Sri Lankans will not be that threatening | Sunday Observer

Sri Lankans will not be that threatening

From the looks of it, the Sri Lankan cricket selectors have played their best stroke by picking the best squad possible. However it’s evident on form that the chances of repeating the 1995/96 success are bleak.

Local cricket fans are die hard enthusiasts. But they are realistic too. Facts are stubborn and denial only makes the fans cynical. Lining up our players against the best that other formidable countries offer, it will be seen that none of our players could be bracketed with them and their excellence.

Nonetheless cricket is replete with glorious uncertainties. It may serve us well if we go out as underdogs, as with no tensions bugging the players. They will approach the game with a positive feeling that we have nothing more to lose but play the game as best as we could; front up and treat the opponents on equal terms. This will help to show that we are made of sterner stuff.

Every member of the tour party – from the cricketers to the support staff have been provided with everything and much more and it is now left to the eleven players taking the field to deliver.

In cricket, captaincy, batting, bowling and fielding are all important factors and none could be taken lightly. A 100 per cent and more is required from every cricketing warrior.

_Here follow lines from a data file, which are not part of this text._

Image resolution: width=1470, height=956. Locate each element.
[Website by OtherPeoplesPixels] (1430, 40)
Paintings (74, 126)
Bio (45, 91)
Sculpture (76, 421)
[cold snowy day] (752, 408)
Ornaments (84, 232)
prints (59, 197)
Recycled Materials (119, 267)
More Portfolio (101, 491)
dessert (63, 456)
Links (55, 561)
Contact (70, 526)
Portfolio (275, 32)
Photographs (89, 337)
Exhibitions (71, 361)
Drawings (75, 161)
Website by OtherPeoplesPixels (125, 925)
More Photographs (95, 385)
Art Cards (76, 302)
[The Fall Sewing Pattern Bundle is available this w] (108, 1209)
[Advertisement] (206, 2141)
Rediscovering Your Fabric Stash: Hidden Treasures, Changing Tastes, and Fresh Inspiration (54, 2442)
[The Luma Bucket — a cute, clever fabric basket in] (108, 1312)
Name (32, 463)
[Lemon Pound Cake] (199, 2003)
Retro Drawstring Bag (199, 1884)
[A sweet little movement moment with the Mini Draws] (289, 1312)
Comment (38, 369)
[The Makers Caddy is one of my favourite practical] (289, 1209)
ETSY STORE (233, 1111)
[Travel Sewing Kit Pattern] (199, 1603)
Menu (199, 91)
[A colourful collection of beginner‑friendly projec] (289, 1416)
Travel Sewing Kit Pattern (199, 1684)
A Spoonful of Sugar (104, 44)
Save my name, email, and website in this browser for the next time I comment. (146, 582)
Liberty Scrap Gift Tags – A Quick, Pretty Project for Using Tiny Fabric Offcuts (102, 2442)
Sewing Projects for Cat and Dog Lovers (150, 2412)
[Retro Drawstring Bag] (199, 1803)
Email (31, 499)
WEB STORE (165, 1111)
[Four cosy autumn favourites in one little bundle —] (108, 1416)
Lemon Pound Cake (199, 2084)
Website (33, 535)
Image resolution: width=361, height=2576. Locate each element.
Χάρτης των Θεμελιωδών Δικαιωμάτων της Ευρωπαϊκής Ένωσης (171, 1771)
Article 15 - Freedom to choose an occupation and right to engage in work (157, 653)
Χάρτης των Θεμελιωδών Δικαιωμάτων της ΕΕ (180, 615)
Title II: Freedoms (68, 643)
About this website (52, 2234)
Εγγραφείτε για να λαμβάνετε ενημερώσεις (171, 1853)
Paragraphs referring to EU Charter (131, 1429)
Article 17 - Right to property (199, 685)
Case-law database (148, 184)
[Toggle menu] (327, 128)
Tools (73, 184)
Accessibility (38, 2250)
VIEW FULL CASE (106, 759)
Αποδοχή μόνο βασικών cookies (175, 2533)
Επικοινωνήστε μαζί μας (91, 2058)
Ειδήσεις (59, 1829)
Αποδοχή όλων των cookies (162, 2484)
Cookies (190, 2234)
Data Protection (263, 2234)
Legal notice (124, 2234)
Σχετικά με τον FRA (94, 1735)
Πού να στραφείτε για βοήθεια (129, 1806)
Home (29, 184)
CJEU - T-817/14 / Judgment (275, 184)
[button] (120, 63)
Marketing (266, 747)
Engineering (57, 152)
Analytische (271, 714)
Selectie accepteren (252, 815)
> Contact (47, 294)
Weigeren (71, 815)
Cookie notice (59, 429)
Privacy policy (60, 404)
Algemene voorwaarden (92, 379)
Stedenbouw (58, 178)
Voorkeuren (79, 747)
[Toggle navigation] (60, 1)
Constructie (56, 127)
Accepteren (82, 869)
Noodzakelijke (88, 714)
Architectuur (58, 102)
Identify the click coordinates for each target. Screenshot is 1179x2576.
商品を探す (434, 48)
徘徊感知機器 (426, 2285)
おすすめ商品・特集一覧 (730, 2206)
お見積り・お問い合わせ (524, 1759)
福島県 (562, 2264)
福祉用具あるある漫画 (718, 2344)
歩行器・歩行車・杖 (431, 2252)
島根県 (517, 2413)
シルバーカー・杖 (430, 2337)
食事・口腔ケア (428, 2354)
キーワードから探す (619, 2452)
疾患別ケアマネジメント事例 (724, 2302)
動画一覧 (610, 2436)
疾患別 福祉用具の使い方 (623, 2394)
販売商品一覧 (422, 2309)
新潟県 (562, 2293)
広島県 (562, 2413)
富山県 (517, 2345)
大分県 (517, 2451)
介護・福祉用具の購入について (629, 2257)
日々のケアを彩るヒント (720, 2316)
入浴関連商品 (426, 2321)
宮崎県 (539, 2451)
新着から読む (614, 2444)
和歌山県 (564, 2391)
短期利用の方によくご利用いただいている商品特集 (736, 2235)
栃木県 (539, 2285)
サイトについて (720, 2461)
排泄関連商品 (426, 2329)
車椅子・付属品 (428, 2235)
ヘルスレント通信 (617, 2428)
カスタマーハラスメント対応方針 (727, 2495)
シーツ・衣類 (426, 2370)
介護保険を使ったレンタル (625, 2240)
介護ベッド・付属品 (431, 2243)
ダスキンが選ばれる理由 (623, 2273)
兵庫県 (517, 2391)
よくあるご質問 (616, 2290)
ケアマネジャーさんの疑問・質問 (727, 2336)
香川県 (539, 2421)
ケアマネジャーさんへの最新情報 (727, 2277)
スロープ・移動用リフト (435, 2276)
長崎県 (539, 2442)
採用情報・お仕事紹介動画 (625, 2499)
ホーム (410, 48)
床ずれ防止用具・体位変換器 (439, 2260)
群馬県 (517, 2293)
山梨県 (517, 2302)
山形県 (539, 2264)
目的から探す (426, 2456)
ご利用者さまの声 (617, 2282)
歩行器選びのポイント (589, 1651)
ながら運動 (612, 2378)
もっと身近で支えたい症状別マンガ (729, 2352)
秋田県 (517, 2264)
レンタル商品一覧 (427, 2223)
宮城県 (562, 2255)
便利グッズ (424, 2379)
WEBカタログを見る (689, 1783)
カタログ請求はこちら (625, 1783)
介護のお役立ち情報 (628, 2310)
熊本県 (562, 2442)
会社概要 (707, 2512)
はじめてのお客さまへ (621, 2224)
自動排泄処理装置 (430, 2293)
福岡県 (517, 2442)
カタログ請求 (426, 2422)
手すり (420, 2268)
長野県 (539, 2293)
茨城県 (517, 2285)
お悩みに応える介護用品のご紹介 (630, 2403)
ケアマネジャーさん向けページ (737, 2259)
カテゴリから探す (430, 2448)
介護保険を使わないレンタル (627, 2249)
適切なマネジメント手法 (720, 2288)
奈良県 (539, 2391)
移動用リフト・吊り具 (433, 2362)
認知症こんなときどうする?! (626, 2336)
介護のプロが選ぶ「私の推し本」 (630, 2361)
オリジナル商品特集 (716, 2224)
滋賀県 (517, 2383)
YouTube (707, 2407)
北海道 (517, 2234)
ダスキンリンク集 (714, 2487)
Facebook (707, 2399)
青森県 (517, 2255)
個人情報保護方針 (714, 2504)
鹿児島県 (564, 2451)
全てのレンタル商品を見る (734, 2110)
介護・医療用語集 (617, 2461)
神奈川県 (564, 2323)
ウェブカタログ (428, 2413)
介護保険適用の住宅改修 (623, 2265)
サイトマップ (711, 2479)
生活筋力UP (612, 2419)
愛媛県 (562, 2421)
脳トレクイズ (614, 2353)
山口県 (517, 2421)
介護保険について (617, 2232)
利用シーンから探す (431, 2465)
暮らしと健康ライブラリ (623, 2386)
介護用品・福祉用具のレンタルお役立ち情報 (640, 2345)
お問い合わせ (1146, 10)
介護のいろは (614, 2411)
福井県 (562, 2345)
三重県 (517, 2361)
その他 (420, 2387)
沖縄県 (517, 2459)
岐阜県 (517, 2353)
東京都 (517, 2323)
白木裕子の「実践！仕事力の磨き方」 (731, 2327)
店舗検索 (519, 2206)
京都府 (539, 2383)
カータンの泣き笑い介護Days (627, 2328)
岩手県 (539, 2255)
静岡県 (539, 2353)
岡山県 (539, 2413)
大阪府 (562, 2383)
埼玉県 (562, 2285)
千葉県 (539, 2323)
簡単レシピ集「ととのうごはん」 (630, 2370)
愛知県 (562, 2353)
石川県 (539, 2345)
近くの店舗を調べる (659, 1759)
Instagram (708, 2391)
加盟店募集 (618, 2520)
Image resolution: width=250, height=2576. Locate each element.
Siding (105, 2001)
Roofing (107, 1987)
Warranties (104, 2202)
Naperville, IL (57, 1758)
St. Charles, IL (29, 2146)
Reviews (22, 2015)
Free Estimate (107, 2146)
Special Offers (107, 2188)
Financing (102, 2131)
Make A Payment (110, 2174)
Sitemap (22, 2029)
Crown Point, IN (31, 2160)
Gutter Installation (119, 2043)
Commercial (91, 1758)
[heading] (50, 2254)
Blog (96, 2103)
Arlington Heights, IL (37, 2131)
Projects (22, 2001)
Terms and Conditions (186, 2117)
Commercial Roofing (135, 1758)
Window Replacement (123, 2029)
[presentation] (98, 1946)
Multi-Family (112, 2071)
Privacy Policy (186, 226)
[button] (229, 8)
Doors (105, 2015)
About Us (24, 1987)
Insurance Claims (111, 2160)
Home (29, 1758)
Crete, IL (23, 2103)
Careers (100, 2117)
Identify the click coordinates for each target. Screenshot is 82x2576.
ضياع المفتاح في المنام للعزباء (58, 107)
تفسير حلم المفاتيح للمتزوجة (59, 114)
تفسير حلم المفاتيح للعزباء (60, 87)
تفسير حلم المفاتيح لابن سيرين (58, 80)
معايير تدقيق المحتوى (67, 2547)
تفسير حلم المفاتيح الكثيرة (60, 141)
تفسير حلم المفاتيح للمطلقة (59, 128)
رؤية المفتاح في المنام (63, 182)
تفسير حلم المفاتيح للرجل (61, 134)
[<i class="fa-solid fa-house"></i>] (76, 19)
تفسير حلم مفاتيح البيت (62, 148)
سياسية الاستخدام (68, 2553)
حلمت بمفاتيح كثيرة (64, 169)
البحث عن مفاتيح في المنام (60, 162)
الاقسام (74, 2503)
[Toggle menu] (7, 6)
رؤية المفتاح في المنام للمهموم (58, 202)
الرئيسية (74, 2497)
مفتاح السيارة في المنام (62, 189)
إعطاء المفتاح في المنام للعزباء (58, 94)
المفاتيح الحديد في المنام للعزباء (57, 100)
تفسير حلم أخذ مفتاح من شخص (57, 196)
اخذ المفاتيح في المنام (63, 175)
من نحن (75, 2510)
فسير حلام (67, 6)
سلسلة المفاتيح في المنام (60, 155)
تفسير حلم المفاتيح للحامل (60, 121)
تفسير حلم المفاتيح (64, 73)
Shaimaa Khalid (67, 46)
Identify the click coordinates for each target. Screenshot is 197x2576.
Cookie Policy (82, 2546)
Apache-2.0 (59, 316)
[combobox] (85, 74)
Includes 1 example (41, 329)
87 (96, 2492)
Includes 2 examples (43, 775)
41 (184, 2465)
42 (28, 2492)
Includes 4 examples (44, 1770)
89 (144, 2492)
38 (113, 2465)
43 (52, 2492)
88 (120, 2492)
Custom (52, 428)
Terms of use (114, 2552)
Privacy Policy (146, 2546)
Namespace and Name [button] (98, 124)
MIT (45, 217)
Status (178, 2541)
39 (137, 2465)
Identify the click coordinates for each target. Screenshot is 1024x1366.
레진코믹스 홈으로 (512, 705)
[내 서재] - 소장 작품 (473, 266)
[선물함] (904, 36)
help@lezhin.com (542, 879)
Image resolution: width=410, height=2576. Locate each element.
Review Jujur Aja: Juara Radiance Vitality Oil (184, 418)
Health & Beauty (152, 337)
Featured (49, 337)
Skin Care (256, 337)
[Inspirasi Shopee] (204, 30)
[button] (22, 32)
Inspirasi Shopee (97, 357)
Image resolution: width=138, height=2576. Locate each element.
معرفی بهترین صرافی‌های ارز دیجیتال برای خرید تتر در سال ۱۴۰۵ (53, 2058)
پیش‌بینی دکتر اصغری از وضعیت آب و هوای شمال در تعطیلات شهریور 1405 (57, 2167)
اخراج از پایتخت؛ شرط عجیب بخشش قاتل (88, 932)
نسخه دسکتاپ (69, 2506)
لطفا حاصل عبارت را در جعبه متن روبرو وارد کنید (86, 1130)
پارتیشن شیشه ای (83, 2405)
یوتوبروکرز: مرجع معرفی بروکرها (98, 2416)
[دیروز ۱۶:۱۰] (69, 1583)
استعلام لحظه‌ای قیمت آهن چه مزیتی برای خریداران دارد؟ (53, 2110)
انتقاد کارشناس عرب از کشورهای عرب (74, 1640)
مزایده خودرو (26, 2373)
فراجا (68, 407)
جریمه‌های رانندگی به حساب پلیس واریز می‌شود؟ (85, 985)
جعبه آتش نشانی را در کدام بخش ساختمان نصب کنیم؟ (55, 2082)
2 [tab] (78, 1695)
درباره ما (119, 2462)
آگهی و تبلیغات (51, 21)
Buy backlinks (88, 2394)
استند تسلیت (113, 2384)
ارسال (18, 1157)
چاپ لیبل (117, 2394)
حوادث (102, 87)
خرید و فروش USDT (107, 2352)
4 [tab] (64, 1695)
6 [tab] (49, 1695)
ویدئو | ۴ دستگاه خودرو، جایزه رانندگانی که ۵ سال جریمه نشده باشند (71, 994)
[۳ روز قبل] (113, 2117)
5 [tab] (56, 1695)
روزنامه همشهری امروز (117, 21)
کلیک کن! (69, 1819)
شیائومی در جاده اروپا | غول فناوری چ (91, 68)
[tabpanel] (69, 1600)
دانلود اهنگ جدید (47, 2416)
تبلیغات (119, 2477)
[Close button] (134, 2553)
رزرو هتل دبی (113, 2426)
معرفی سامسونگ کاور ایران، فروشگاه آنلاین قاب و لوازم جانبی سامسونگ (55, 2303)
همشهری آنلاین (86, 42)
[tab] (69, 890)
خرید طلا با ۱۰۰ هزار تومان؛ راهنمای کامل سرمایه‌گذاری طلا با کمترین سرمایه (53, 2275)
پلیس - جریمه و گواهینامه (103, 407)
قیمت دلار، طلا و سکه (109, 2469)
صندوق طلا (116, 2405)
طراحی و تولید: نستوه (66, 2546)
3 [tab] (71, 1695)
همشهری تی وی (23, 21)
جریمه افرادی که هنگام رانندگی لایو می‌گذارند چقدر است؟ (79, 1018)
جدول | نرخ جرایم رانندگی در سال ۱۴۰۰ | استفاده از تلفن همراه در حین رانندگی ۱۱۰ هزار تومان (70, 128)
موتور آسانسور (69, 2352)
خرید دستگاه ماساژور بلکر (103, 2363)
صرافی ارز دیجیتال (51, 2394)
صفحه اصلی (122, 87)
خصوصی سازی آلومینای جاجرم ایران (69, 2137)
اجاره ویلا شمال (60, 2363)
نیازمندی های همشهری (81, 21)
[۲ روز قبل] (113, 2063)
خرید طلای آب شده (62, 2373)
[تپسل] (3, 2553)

Former champion left arm medium pacer Chaminda Vaas opines that slinger Lasith Malinga’s form and leadership qualities will play a decisive role for Sri Lanka in the World Cup.

Vaas speaking to the ICC has further said: “For the last few months, Sri Lanka hasn’t done so well. But if you analyse the combination of the team which we picked for the World Cup, I’m pretty sure that the selectors have done the right thing.

‘We have to take it from there and it is up to the players to get themselves in and play well for the country. There is no doubt that Malinga is one of the best in the world and the best in Sri Lanka.

We depend on him as a bowler and he showed his leadership qualities. He has given 100 per cent for the team. We have seen him playing in Mumbai (IPL) one day and playing in Sri Lanka – in a domestic tournament - the next day.

It shows the commitment he has and the commitment he has to the team and the country. He will be the key for Sri Lanka cricket in the upcoming World Cup.’

While we can’t expect Malinga to be a one man hit squad, he is an inspiring cricketer and will helpfully motivate, by example, every member of the team to perform at their best and exhibit team play.

To start with a close scrutiny of the batters, it will be noticed that other than for Angelo Mathews and Kusal Mendis the other batsmen don’t seem to have the ruthless strokes and temperament that a game of this style requires.

Our other batters have the technique and temperament for the longer duration of the game. This game requires batters who could score the maximum runs off each ball. Most of them are pushes.

They lack the muscular shots that are essential. Except for an occasional six, they don’t have the strength of others on show, especially like the Windies power hitters to keep clearing the boundary boards and hoardings.

All rounder Thisara Perera is the only batsman capable of punishing any attack and hitting the boundary boards and going over it, but the hope is that he will show consistency.

It is heartening to note the recalling of leg spinning all rounder Jeevan Mendis. Mendis need not be told what role he has to play. If he plays with responsibility he will be more than an asset to captain Dimuth Karunaratne and the team.

The other batsmen who play must see that no dot balls are allowed in the scorecard. To do so would be a crime. Runs in whatever way, be it the weird of strokes must be made because runs are what matters.

When running between wickets batsmen must understand each other’s ability and not run blindly and get out run out. To be dismissed run out will be a great calamity and should be avoided at all costs.

Playing the ugly strokes that should have no place in respected Test cricket – Dil Scoop and the Reverse or switch hit are permissible in the cowboy game. But here again the risks of being dismissed are great because nine times out of ten the ball tends to lob to the fielder placed at short square leg. So batsmen should take a close look at field placings and exercise care before executing.